Os mediadores alertaram para uma situação “não de guerra, mas não de paz” numa Gaza dividida, com ataques israelitas regulares, ocupação entrincheirada, ausência de autogoverno palestiniano e reconstrução limitada de casas e comunidades palestinianas.
A criação de uma força internacional de estabilização (ISF) sustenta o “plano de paz” de 20 pontos de Trump. Os Estados Unidos esperam a aprovação de um projeto de resolução do Conselho de Segurança da ONU dando à força um mandato formal no início da próxima semana e esperam que detalhes firmes sobre os compromissos de tropas sejam seguidos.

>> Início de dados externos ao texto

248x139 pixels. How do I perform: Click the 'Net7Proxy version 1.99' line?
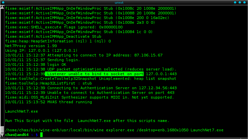click(x=31, y=46)
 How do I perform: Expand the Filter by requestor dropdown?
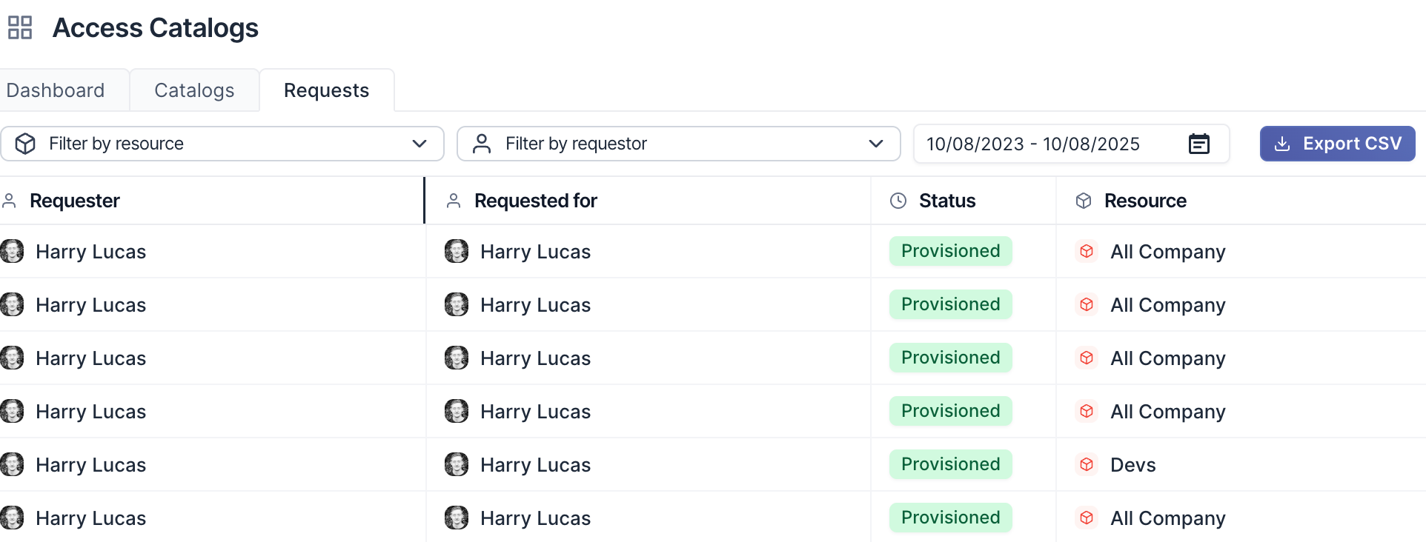(678, 144)
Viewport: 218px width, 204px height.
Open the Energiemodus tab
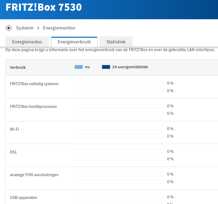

“O primeiro passo é obter a (resolução)”, disse a autoridade norte-americana. “Os países não assumirão compromissos firmes até que realmente vejam o texto que foi aprovado”.
Trump descartou o envio de tropas americanas ao terreno para preparar o caminho para uma retirada israelense ou financiar a reconstrução. “Os Estados Unidos deixaram muito claro que querem definir a visão e não pagar por isso”, disse uma fonte diplomática.
No início deste mês, o comando militar regional do Centcom dos EUA elaborou planos para colocar as forças europeias – incluindo centenas de soldados britânicos, franceses e alemães – no centro da ISF, mostram documentos vistos pelo The Guardian.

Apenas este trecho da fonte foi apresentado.